Separately, Blue Lion expressed its disappointment in the Board's lack of engagement with Dwight Capital. After the market closed yesterday, Dwight Capital issued a press release stating that HomeStreet's Board had dismissed its indication of interest in acquiring the Company's Fannie Mae DUS license and associated mortgage servicing rights. Rather than the Board fully engaging with Dwight Capital in an actual negotiation and offer process, HomeStreet apparently consulted with an advisor to determine that a "presumed purchase price" was not in the best interests of the Company or its shareholders.
Further, Dwight Capital stated that an actual offer, had they been given the opportunity to make one, would likely be "materially higher" than the $14 - $21 million "implied value" the Board received from its advisor for the Fannie Mae DUS license. Quoting from the Dwight Capital press release:
"It is a highly disappointing tactic for HomeStreet to set up a straw man offer price based on its advisers' estimates, which HomeStreet is then declining and determining to be insufficient."
To date, Mark Mason, HomeStreet's Chairman and CEO, has publicly denied that the Company was aware of Dwight Capital's interest in this business, despite a significant amount of communication between the two firms dating back to 2017. Now, the Board, despite what we believe to be a public fabrication by the Company's Chairman and CEO and lacking a "real indication of value" from Dwight Capital, has determined that it is not in the best interest of shareholders.
Mr. Griege concluded, "As we have stated previously, we continue to be astounded by what we believe to be the inability of HomeStreet's Board to perform its fiduciary duties in this regard. Blue Lion expects the Board to fully engage with Dwight Capital and communicate truthfully to shareholders the outcome of the discussions."
Blue Lion has nominated two seasoned financial professionals to the Board of Directors at this year's annual meeting and recommends shareholders vote the BLUE proxy card FOR the election of Charles W. Griege and Ronald Tanemura and FOR Blue Lion's proposal to separate the roles of Chairman and CEO.
Blue Lion encourages its fellow shareholders to review its presentation materials (including new materials filed this morning), its proxy materials, and its shareholder letters, all of which are available at www.FixHMST.com.
Roaring Blue Lion Capital Management, L.P., Blue Lion Opportunity Master Fund, L.P., BLOF II LP, Charles W. Griege, Jr. (collectively, "Blue Lion") and Ronald K. Tanemura (together with Blue Lion, the "Participants") have filed with the Securities and Exchange Commission (the "SEC") a definitive proxy statement and accompanying form of proxy to be used in connection with the solicitation of proxies from shareholders of HomeStreet, Inc. (the "Company"). All shareholders of the Company are advised to read the definitive proxy statement and other documents related to the solicitation of proxies by the Participants, as they contain important information, including additional information related to the Participants.

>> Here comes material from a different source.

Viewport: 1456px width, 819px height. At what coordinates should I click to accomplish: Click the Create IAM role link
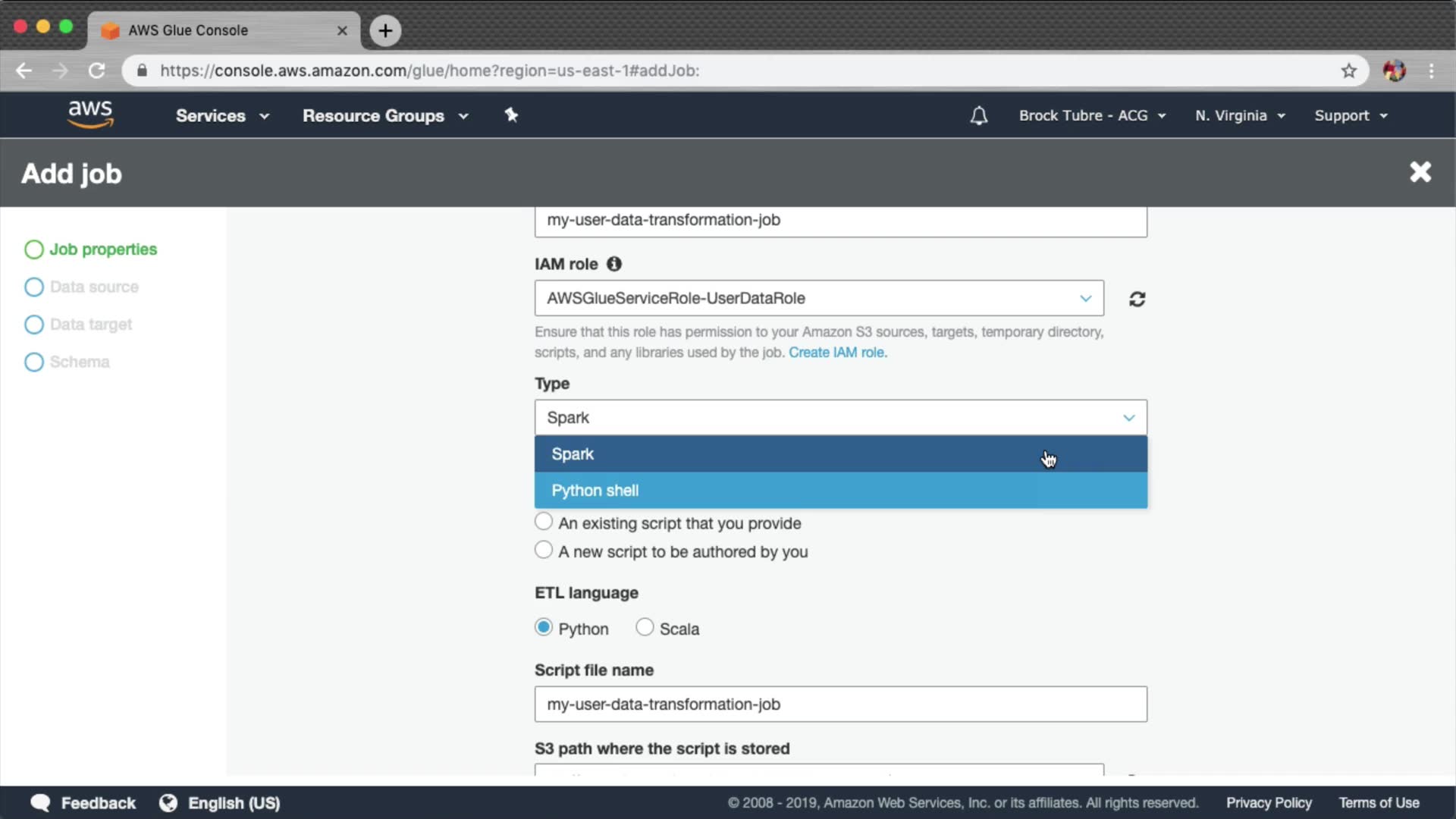[x=837, y=352]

The definitive proxy statement and an accompanying proxy card is being furnished to some or all of the Company's shareholders and is, along with other relevant documents, available at no charge on the SEC website at http://www.sec.gov/ or from the Participants' proxy solicitor, Morrow Sodali, LLC.
Information about the Participants and a description of their direct or indirect interests by security holdings is contained in the definitive proxy statement on Schedule 14A filed by Blue Lion with the SEC on May 16, 2019. This document is available free of charge from the sources indicated above.